Desde el siglo XVI, cuando surgió la Reforma protestante y, como consecuencia, la Contrarreforma, el tema de las reformas en la Iglesia ha calado profundamente. A pesar del trauma que conllevan, las reformas se han convertido en una tentación y una amenaza. Con el Concilio de Trento se reformó el clero, la disciplina eclesiástica, algunas órdenes religiosas y se reafirmó la doctrina, entre otros aspectos; se configuró así la Iglesia que se conoció hasta mediados del siglo pasado, y que algunos llaman la “Iglesia de siempre”. Cuatrocientos años después, el Concilio Vaticano II trajo consigo una nueva oleada de reformas, también necesarias y traumáticas.
Tal vez sea porque aún hay sectores dentro de la Iglesia que no terminan de recuperarse de esos “traumas”, que las palabras reforma y revolución causan tanto temor, podría decirse que hasta terror. Aquellos que impulsan estas transformaciones, a menudo llamados progresistas o liberales, son vistos por algunos como verdaderos “terroristas”. Lo paradójico es que tanto los conservadores como los progresistas buscan, en el fondo, lo mismo: el bien de la Iglesia por fidelidad a Cristo.
Ante este panorama de polarización y amenaza de división dentro de la Iglesia, —cuya realidad es difícil de precisar— la buena noticia —pues eso es el Evangelio— es que, si de verdad queremos ser fieles a Cristo y a su Iglesia, debemos recordar que Él nunca habló de reformas ni de revoluciones. Ninguna de esas dos palabras aparece como tal en los Evangelios ni en el Nuevo Testamento. El Evangelio y el Nuevo Testamento hablan de renovación, metanoia y reconciliación: todas ellas acciones que parten del interior de la persona y que solo pueden realizarse con la ayuda del Espíritu Santo.
Fue durante la época patrística y la escolástica cuando comenzó a emplearse el término reforma, pero en un sentido estrechamente ligado a la acción del Espíritu. Se parte de la premisa de que, por el pecado, el ser humano pierde la forma original dada por Dios —es decir, se deforma— y necesita reformarse para recuperarla. En este vocablo hay un matiz de trascendencia y personalismo que no está del todo presente cuando hoy se habla de reforma o revolución dentro de una institución, donde el matiz es claramente político y administrativo.

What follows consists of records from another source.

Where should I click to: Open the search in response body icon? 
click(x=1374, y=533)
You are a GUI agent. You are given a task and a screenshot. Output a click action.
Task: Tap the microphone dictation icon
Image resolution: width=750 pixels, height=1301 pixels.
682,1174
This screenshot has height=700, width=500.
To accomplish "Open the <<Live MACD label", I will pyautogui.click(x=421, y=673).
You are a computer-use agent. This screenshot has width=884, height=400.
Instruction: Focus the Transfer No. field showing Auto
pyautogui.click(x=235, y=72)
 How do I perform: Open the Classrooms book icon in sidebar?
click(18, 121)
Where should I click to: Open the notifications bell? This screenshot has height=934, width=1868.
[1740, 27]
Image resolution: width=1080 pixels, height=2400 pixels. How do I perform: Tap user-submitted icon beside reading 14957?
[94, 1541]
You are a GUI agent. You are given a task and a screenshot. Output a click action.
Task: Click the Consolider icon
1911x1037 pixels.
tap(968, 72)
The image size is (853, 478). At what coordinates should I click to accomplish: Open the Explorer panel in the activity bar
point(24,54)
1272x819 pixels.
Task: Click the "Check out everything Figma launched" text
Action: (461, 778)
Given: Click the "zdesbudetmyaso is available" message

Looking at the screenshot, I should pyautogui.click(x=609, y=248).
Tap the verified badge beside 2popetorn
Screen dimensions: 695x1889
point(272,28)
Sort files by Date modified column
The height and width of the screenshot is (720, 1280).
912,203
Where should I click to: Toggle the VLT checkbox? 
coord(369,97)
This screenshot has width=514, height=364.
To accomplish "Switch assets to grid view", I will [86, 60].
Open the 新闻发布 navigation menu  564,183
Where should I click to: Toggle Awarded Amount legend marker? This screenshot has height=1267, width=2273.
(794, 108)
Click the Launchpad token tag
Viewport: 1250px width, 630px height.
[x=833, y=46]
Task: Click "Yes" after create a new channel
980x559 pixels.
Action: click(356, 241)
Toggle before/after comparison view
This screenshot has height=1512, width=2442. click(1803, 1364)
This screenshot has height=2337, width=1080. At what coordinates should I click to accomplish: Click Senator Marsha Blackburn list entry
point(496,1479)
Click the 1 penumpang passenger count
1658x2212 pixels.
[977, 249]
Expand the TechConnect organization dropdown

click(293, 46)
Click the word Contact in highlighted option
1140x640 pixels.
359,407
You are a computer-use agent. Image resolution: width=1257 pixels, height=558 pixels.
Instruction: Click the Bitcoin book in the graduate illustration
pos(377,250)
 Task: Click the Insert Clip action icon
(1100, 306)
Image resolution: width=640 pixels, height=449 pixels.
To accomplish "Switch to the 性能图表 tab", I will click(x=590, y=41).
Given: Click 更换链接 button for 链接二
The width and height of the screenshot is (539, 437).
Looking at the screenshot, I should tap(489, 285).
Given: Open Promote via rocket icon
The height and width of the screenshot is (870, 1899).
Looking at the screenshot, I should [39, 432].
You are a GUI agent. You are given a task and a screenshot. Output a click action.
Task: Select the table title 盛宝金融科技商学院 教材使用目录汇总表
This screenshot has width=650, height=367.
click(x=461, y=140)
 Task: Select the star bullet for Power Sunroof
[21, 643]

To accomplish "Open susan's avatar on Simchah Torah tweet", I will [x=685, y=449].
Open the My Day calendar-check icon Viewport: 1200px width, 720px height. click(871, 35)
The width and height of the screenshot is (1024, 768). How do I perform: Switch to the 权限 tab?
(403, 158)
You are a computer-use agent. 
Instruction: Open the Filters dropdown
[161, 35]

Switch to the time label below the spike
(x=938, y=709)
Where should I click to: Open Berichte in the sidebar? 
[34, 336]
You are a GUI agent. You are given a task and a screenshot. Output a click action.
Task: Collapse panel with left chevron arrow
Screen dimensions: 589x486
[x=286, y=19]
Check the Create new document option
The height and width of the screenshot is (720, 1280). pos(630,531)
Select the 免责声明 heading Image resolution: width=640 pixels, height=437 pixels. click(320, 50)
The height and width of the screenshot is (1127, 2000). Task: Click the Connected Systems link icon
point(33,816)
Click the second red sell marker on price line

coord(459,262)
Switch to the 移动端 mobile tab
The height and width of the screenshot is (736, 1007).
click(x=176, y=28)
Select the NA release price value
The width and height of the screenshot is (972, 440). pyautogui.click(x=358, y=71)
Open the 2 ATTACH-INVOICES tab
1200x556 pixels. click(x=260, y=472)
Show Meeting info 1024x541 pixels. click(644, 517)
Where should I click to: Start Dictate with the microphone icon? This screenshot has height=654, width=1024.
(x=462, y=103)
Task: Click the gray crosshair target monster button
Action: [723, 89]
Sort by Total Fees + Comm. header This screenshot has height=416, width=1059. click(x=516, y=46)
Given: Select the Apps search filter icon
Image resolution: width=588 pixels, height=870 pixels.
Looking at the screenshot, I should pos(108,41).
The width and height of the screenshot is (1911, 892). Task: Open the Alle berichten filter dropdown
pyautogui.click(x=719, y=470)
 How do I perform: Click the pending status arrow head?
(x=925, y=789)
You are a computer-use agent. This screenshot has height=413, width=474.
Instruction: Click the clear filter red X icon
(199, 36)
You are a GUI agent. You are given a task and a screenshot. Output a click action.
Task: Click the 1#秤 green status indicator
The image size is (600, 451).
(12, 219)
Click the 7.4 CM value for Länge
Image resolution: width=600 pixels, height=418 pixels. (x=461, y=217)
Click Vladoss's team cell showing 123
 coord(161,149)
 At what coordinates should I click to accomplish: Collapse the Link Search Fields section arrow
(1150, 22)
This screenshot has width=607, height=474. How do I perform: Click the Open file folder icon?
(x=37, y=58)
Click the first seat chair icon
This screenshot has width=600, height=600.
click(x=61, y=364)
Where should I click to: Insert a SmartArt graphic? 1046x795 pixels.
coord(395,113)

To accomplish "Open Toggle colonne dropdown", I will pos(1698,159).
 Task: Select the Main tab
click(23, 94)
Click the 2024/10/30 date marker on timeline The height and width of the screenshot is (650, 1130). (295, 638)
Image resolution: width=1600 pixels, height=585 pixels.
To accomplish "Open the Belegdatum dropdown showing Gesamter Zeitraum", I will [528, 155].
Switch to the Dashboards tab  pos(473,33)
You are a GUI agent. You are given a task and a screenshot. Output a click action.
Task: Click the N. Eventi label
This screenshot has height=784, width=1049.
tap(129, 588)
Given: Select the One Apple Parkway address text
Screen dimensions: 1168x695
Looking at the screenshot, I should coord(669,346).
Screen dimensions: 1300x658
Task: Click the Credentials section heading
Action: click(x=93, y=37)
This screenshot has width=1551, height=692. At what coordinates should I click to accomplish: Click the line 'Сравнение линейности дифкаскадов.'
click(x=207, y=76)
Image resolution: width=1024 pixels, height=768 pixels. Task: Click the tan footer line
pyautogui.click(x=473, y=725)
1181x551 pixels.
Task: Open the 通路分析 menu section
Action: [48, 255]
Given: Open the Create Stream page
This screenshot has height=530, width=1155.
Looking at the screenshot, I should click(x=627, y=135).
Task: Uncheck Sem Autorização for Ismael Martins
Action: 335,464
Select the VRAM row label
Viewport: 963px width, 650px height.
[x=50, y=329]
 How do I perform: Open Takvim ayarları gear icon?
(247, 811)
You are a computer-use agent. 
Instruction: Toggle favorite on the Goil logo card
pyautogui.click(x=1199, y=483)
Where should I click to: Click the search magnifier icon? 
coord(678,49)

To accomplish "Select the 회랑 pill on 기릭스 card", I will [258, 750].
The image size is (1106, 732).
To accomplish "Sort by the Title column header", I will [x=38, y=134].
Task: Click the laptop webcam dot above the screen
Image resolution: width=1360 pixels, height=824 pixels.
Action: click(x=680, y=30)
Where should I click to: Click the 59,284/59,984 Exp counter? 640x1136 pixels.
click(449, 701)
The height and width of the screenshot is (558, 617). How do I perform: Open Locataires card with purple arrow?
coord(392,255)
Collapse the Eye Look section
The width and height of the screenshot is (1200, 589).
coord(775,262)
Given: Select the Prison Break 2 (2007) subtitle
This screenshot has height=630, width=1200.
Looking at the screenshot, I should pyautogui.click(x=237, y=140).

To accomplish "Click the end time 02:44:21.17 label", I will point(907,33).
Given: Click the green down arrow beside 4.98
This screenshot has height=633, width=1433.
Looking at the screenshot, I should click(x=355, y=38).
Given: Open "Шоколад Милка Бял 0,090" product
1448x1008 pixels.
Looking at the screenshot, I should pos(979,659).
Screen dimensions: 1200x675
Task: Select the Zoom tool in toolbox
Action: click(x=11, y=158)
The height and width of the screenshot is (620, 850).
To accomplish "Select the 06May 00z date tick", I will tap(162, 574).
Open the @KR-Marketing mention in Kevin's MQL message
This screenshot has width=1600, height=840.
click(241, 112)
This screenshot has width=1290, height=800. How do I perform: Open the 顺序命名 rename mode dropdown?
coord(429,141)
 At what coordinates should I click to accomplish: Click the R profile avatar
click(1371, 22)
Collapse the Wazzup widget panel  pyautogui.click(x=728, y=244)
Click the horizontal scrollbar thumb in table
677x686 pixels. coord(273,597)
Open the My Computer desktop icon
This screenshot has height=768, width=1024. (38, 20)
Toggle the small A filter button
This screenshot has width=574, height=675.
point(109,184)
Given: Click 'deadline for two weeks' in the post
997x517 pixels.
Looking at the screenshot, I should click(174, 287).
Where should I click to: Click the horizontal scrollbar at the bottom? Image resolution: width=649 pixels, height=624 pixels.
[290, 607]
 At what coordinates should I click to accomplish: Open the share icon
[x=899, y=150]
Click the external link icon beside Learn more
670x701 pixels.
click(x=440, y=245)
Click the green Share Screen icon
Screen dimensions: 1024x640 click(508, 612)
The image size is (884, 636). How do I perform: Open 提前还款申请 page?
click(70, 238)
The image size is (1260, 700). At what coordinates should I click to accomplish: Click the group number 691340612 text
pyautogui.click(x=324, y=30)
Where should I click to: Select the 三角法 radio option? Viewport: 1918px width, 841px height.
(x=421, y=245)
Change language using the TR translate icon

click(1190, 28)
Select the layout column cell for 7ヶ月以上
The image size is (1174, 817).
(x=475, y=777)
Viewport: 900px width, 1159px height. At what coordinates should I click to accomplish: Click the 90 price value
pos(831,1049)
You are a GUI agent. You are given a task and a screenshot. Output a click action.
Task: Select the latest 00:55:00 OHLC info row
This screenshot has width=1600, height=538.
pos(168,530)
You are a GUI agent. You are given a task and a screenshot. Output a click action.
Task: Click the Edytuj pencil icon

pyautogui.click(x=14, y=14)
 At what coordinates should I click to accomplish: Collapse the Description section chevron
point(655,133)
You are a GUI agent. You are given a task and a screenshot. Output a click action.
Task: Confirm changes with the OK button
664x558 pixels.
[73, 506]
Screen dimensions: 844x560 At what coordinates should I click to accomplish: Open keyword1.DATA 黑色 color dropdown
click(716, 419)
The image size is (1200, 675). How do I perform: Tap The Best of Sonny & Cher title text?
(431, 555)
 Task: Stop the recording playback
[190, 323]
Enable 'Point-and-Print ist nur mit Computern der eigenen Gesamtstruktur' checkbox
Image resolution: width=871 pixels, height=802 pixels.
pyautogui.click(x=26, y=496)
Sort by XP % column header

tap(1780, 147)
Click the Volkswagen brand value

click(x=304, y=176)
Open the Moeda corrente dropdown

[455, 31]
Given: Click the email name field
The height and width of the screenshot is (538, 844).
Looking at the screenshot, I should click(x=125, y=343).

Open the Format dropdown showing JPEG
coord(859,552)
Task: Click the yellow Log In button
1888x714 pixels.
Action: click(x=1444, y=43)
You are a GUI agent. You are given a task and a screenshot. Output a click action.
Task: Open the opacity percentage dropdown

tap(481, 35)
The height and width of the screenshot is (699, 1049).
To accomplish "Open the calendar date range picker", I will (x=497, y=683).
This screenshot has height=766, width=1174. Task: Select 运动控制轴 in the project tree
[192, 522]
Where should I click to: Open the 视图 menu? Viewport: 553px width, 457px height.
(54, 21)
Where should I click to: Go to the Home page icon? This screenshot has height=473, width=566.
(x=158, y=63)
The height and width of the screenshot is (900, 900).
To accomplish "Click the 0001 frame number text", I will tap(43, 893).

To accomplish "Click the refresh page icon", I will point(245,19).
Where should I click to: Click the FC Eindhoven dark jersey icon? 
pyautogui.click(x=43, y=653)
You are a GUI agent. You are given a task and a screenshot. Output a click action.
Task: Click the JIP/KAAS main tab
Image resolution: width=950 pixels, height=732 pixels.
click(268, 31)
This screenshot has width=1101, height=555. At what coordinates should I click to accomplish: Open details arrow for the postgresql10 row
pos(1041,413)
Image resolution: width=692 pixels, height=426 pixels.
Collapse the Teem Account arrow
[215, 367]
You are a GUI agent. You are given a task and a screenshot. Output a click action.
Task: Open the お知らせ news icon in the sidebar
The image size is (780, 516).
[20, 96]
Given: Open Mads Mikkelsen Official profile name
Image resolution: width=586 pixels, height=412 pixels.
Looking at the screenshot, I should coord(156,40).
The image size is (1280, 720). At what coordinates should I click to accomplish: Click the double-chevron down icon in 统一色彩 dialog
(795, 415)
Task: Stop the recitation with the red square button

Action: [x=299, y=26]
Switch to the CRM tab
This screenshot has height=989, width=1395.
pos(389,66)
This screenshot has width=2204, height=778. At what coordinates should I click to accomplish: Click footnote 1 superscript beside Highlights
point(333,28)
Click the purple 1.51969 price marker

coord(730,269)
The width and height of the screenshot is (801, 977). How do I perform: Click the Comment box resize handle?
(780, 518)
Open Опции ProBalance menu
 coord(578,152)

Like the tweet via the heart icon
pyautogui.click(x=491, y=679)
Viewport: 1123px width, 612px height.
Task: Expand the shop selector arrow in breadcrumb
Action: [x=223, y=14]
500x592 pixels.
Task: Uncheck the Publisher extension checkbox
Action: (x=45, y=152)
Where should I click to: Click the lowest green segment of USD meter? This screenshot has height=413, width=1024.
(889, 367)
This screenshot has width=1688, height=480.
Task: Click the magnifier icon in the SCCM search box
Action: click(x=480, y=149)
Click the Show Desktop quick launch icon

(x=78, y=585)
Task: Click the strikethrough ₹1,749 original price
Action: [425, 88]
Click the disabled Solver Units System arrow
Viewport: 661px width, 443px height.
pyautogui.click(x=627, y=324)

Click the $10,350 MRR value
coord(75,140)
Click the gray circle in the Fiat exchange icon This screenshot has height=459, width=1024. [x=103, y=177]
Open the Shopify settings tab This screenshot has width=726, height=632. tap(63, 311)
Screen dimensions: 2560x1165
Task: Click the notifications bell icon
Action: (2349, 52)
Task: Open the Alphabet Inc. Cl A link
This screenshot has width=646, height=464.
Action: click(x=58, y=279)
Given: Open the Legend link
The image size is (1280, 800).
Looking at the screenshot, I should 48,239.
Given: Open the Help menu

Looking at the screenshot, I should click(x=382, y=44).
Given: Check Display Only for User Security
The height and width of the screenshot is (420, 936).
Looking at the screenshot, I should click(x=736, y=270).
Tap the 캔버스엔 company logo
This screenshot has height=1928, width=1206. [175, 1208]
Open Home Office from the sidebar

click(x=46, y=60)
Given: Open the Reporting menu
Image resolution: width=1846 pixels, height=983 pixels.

La elección de un nuevo papa, que no empieza aún su labor y ya es catalogado de moderado, cuyo primer deseo para todo el mundo fue la paz, relaja un poco las tensiones y las preocupaciones de muchos sectores dentro de la Iglesia. De alguna manera, esta elección puede ser un tanto desconcertante, o más bien decepcionante, para aquellos que, desde su apasionamiento progresista o conservador, pedían con fervor al Espíritu, en oraciones que parecían más una instrucción para la IA, un Papa a la medida de sus gustos e intereses. A veces olvidamos que el Espíritu sopla donde quiere y como quiere, que el Espíritu no está sujeto a ideologías, ni corrientes políticas. Su misión es la renovación de la humanidad, es decir, hacer presente en todo momento de la historia la siempre novedosa obra de Cristo para todos los seres humanos.
Esto, sin duda, incluye una dimensión política y administrativa, pero la política y la administración temporal no son el origen ni la finalidad de la Iglesia. En un momento tan crítico para la humanidad, tal vez la oración que deberíamos elevar sea por quienes conformamos la Iglesia, para que seamos más abiertos y dóciles a la acción del Espíritu. Seguramente esa disposición reduciría tensiones, alejaría divisiones y permitiría la renovación —siempre necesaria— a una Iglesia de camina con un mundo que también camina en la historia, y facilitaría dar mejor testimonio a la humanidad de lo que significa ser cristiano.